Janine Garland, of Birchwood, Tenn., hung on President Obama's every word Tuesday night.
Her son, Spc. Josh Garland, is serving in Afghanistan with Dalton, Ga.-based C Troop. Before the speech, Mrs. Garland said that if given the opportunity she "Would tell (President Obama) that from a mother's point of view, if this is truly a war on terrorism, then I feel that we need to ramp up the troops, we need to give the troops what they need ... all the manpower and the equipment they need."
After listening to the speech, she said she was "thrilled with what I heard. It's exactly what I wanted."
U.S. Sen. Saxby Chambliss, R-Ga., spoke with reporters on a Tuesday morning conference call ahead of the President's speech.
Sen. Chambliss returned Sunday from a trip to Afghanistan and Pakistan over the Thanksgiving holiday as part of his work with the Senate Intelligence and Armed Services Committee.
The senator said he had hoped the president would have made a decision sooner but he supported the troop increase.
The push to speed up training of the Afghan Army and police seemed realistic and necessary, the senator said.
Sen. Chambliss said he had talked with Georgia native Lt. Gen. William Caldwell, in charge of NATO's training mission in the country.
"What he's got to do is instill discipline," Sen. Chambliss said of training Afghans. "He's in the process of doing that."
U.S. Sen. Bob Corker, R-Tenn., visited Afghanistan during elections in August.
"I don't think Afghanistan is an easy situation at all," Sen. Corker said. "We're going to be involved with Afghanistan for decades and decades and decades."
Sen. Corker said after the speech, "I am curious to hear what the administration expects the conditions on the ground to be in 18 months when the announced withdrawal begins."
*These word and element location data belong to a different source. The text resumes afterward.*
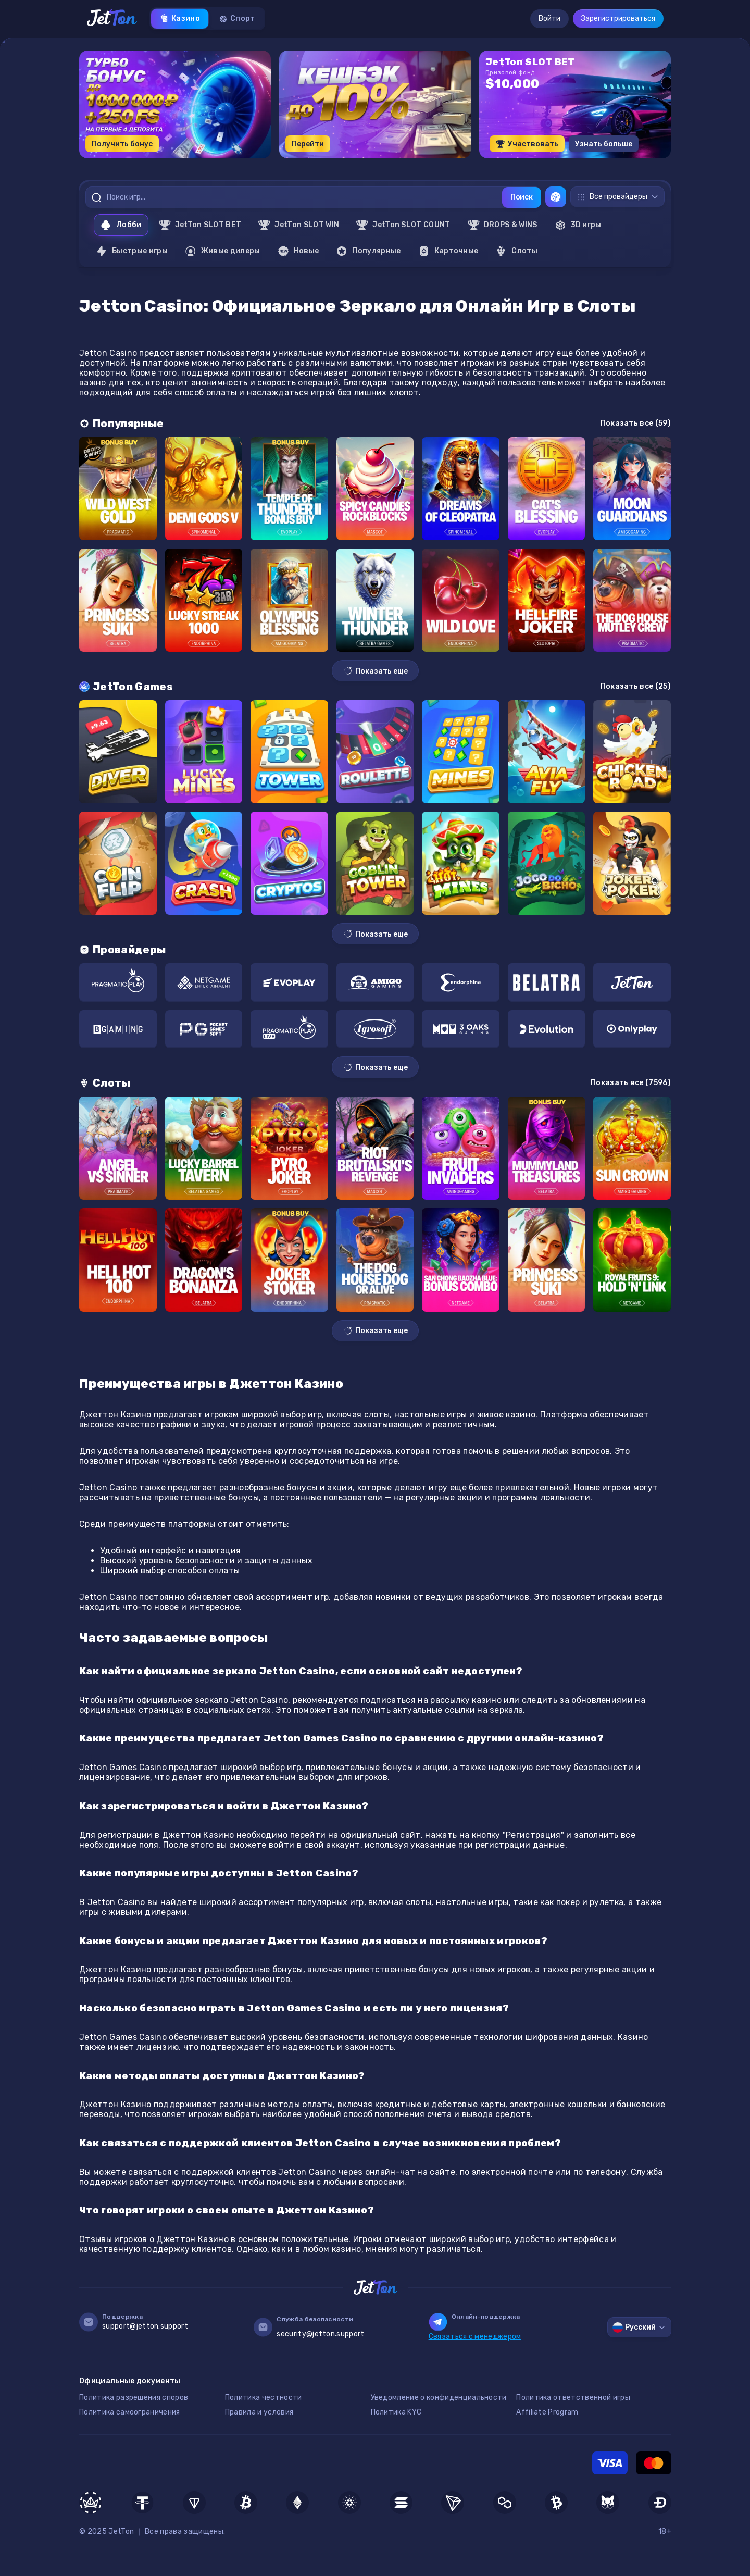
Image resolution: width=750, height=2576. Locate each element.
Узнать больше (603, 144)
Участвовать (527, 144)
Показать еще (375, 671)
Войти (549, 18)
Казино (179, 18)
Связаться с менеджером (475, 2336)
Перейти (308, 144)
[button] (349, 162)
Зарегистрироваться (618, 18)
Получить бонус (122, 144)
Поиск (521, 197)
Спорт (237, 18)
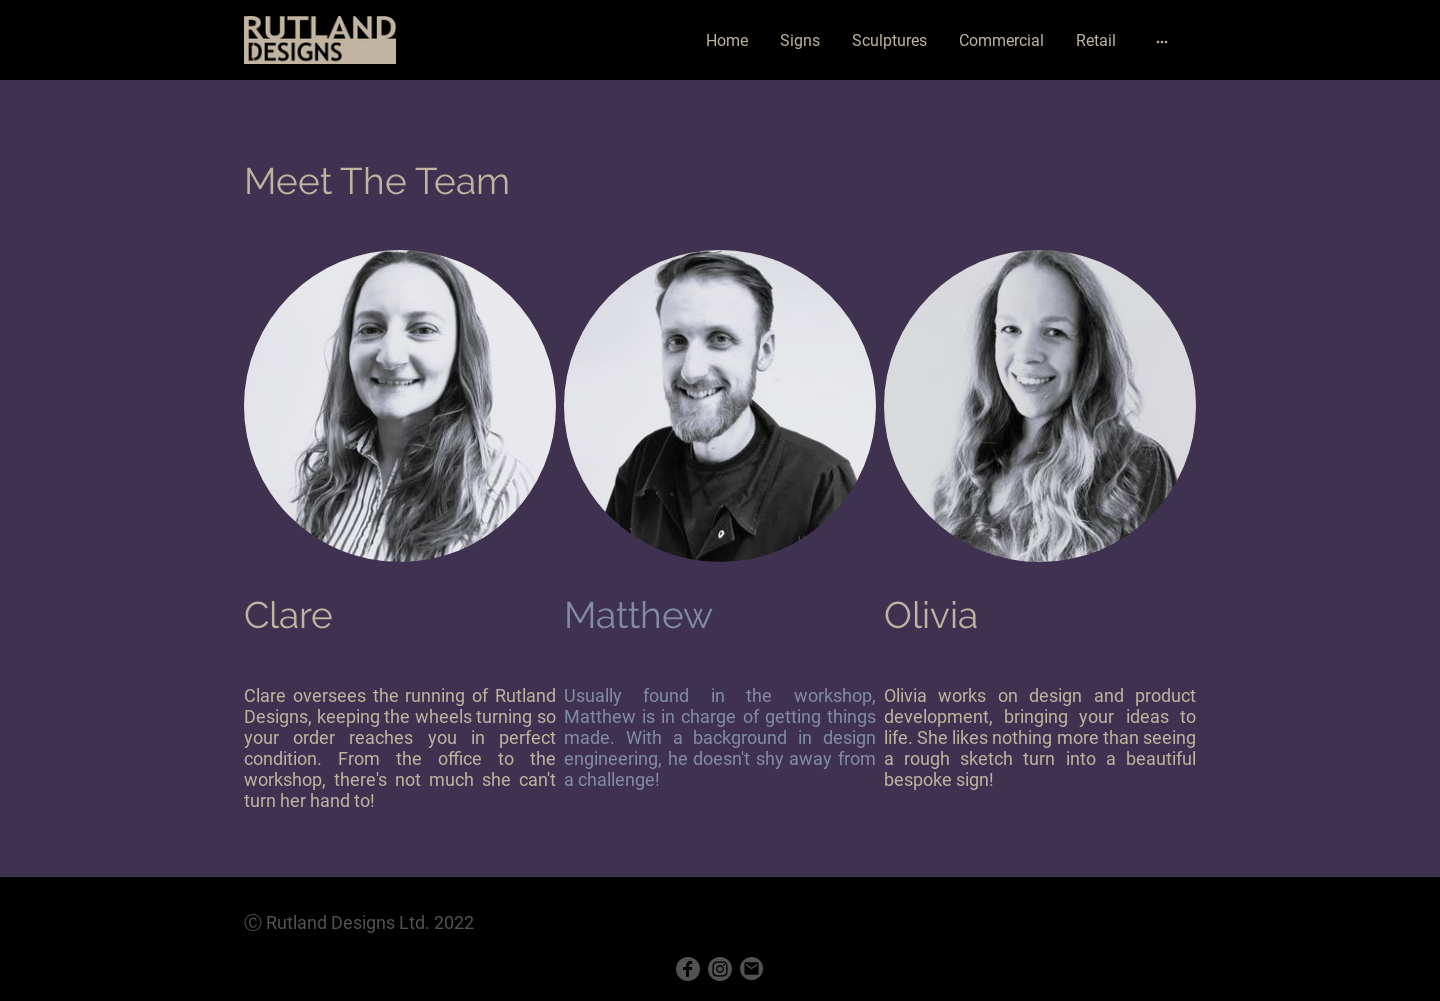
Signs (800, 40)
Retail (1096, 40)
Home (727, 40)
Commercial (1001, 40)
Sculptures (889, 40)
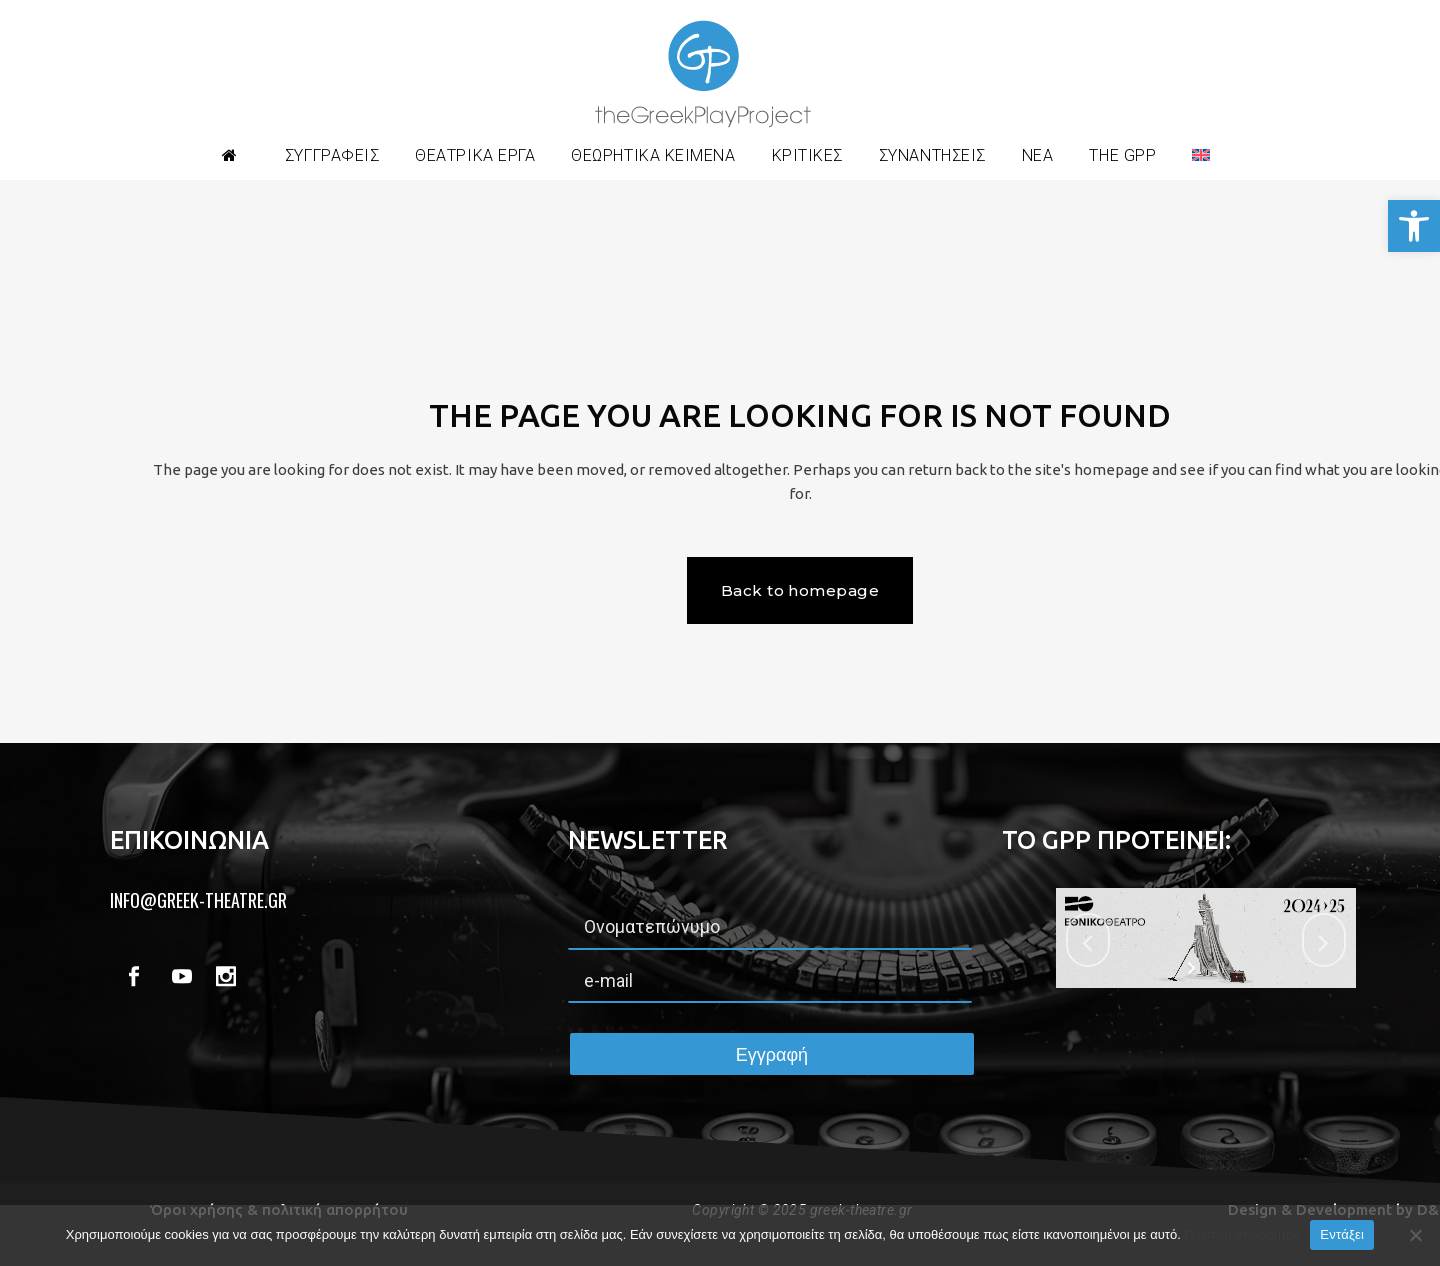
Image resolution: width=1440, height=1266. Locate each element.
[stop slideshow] (1218, 968)
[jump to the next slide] (1324, 940)
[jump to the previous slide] (1088, 940)
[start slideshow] (1193, 968)
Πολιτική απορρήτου (1242, 1234)
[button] (1414, 226)
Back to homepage (800, 590)
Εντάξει (1342, 1234)
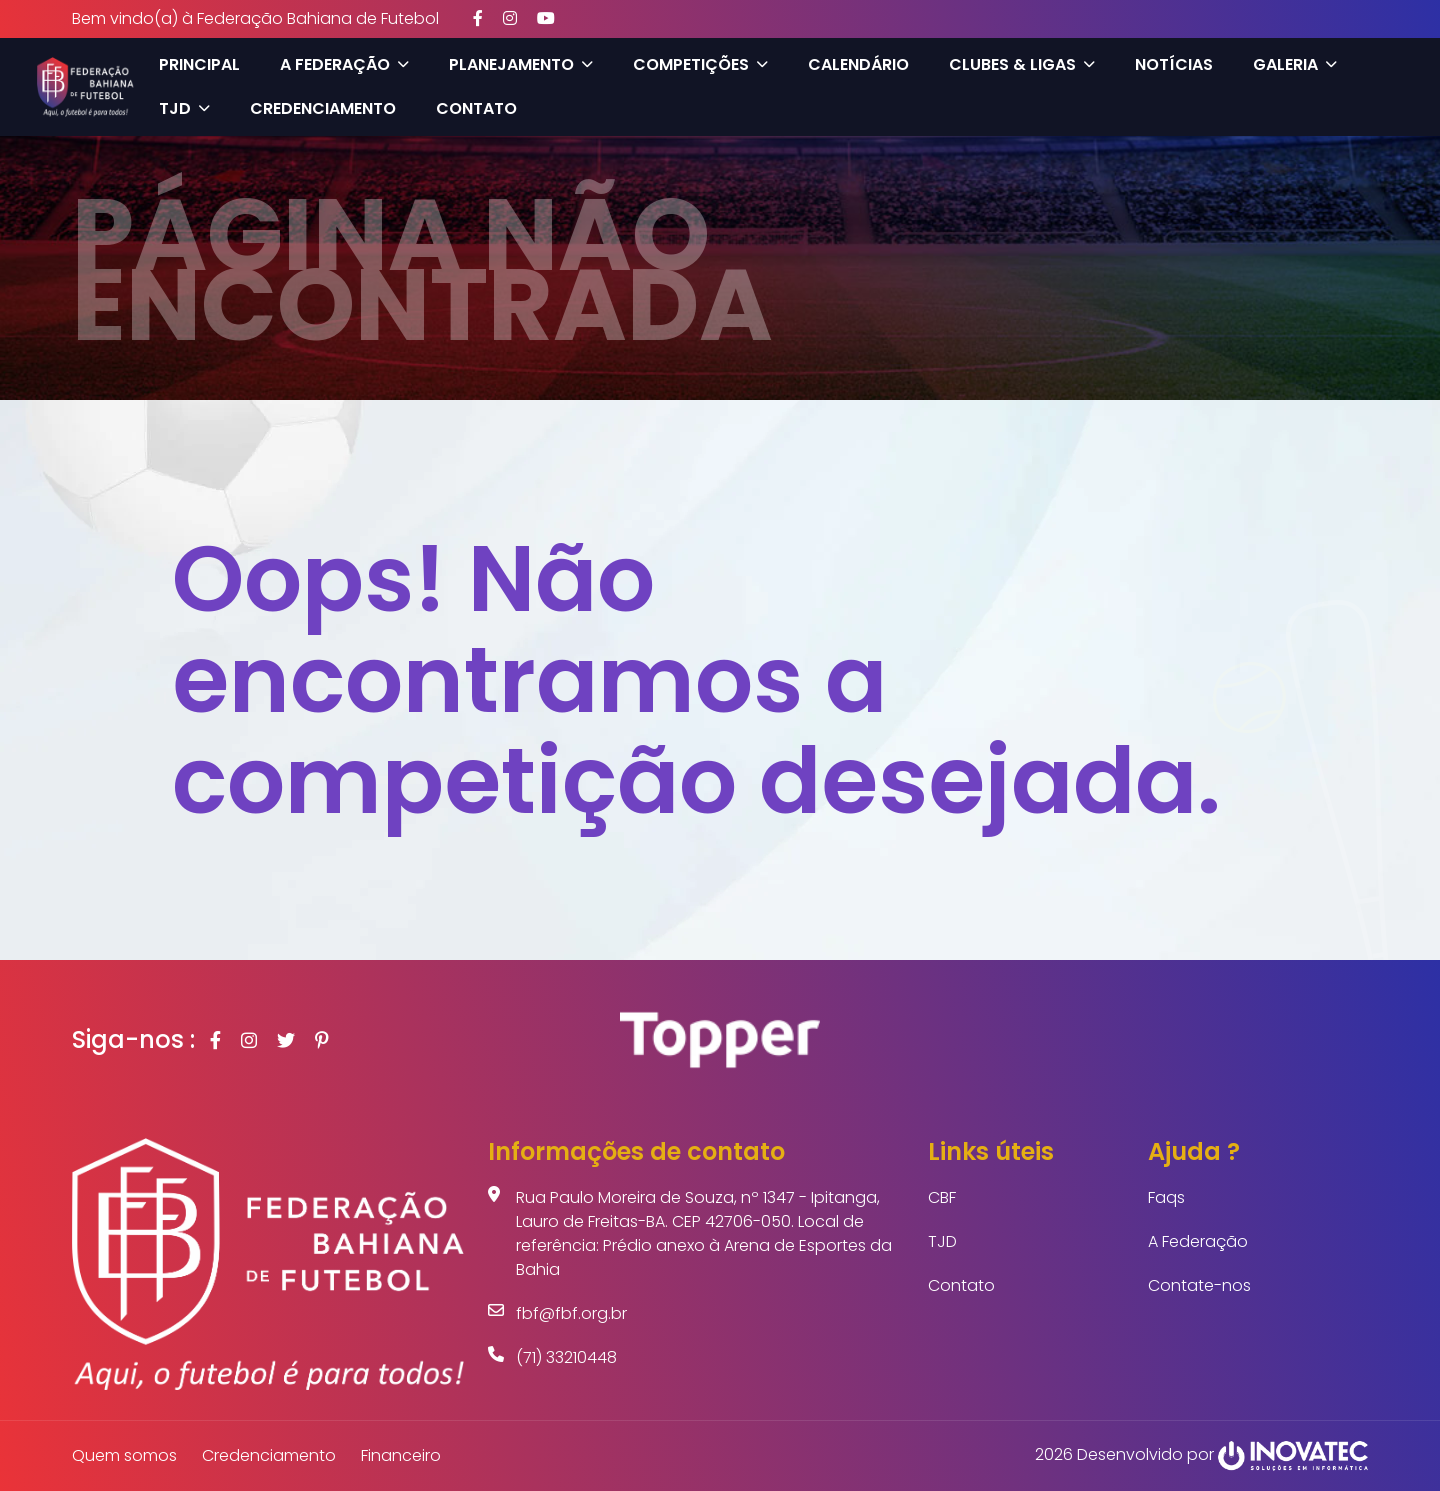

James Pulliam of Chatsworth is the father of 1st. Lt. Christopher Pulliam, deployed in Afghanistan since April with the Dalton, Ga.-based C Troop of 1st Squadron, 108th Cavalry with the 48th Infantry Brigade Combat Team of the Georgia Army National Guard.
Mr. Pulliam said he hoped the troop increase offered by President Obama would be enough.
"I would like for him to go ahead and to battle with the Taliban more and more," he said. "I don't care about nation building. The people of Afghanistan have to learn to stand on their own two feet."
Charlie Rosenquist of Tunnel Hill, Ga., is the mother of Spc. Henry Rosenquist, also with C Troop. She said this deployment has been hard on her family, but her son volunteered for the job and she wants his work to be finished.
"They're doing good over there," Mrs. Rosenquist said. "It may be slow, but they're doing it."
She commended the president for committing to the war and not submitting to public pressure to withdraw.
Brian Cottell served two tours in Afghanistan in the Army. He left the Army this summer to spend more time with his family. He said more troops will mean more casualties and, after 8 years, the Afghan people need to show more progress toward handling their own security.
U.S. troop increases will work only if used correctly, he said.
"If they send more troops to hunt and fight the Taliban, then we're going to have more troops dying," Mr. Cottell said. "But if they send more troops over there to train (Afghans), then I think it will be a good thing."
He agreed with Gen. Stanley McChrystal's 12-to-18-month timeline to show significant progress in Afghanistan as a way to measure the effectiveness of a counterinsurgency plan.
"If (the military) doesn't give a timeline, then it's time to pull out," he said.
Senior Master Sgt. Tony Boyd deployed to Afghanistan in 2005 as a detachment of the Chattanooga-based 241st Engineering Installation Squadron with the Tennessee Air National Guard.
"I certainly would like to see us go and finish our work there," he said.